Children who are using inhaled corticosteroids in large doses should avoid exposure to chickenpox or measles. When a child is exposed or the disease develops, the doctor should be contacted and his or her directions should be followed carefully.
Before this medicine is given to a child, you and your child's doctor should talk about the good this medicine will do as well as the risks of using it. Follow the doctor's directions very carefully to lessen the chance that unwanted effects will occur.
Appropriate studies on the relationship of age to the effects of inhaled corticosteroids have not been performed in the geriatric population. However, no geriatric-specific problems have been documented to date.
Although studies in animals have shown that inhaled corticosteroids cause birth defects and other problems, in humans these medicines, when used in regular daily doses during pregnancy to keep the mother's asthma under control, have not been reported to cause breathing problems or birth defects in the newborn. Also, corticosteroids may prevent the effects of poorly controlled asthma, which are known to be harmful to the baby.
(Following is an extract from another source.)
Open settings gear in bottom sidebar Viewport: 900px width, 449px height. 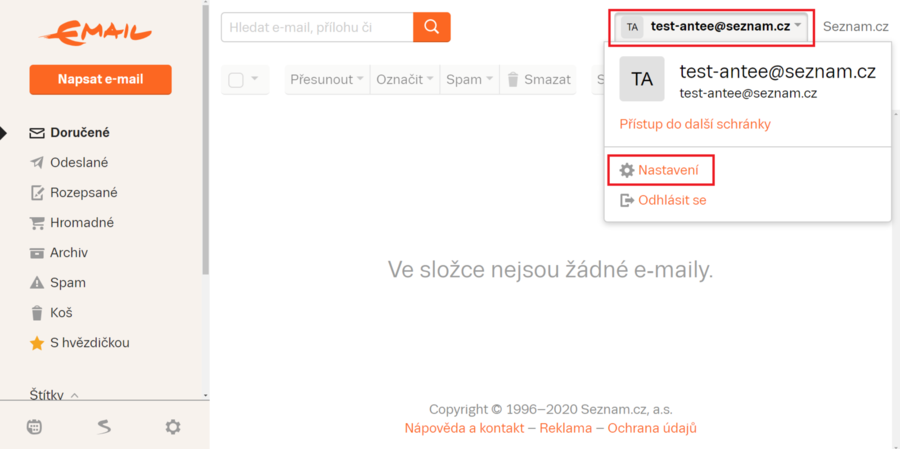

Before taking an inhaled corticosteroid, make sure your doctor knows if you are pregnant or if you may become pregnant.
It is not known whether inhaled corticosteroids pass into breast milk. Although most medicines pass into breast milk in small amounts, many of them may be used safely while breast-feeding. Mothers who are using this medicine and who wish to breast-feed should discuss this with their doctor.
Although certain medicines should not be used together at all, in other cases two different medicines may be used together even if an interaction might occur. In these cases, your doctor may want to change the dose, or other precautions may be necessary. Tell your healthcare professional if you are taking any other prescription or nonprescription (over-the-counter [OTC]) medicine.
Certain medicines should not be used at or around the time of eating food or eating certain types of food since interactions may occur. Using alcohol or tobacco with certain medicines may also cause interactions to occur. Discuss with your healthcare professional the use of your medicine with food, alcohol, or tobacco.
Other Medical Problems
The presence of other medical problems may affect the use of medicines in this class. Make sure you tell your doctor if you have any other medical problems, especially:
- Asthma attack, acute (e.g., status asthmaticus)—Triamcinolone should not be used in patients with this condition.
- Cirrhosis (liver disease)—The effect of inhaled corticosteroids may be stronger in patients with this disease
- Glaucoma—Use with caution. May increase the pressure in the eye.
- Hypothyroidism (decreased production of thyroid hormone)—The effect of inhaled corticosteroids may be stronger in patients with this condition.
- Infections, untreated (bacteria, fungal, or viral)—Use with caution. May make this condition worse.
- Osteoporosis (bone disease)—Inhaled corticosteroids in high doses may make this condition worse in women who are past menopause and who are not receiving an estrogen replacement.
- Tuberculosis, history of—Use of this medicine may cause a tuberculosis infection to occur again.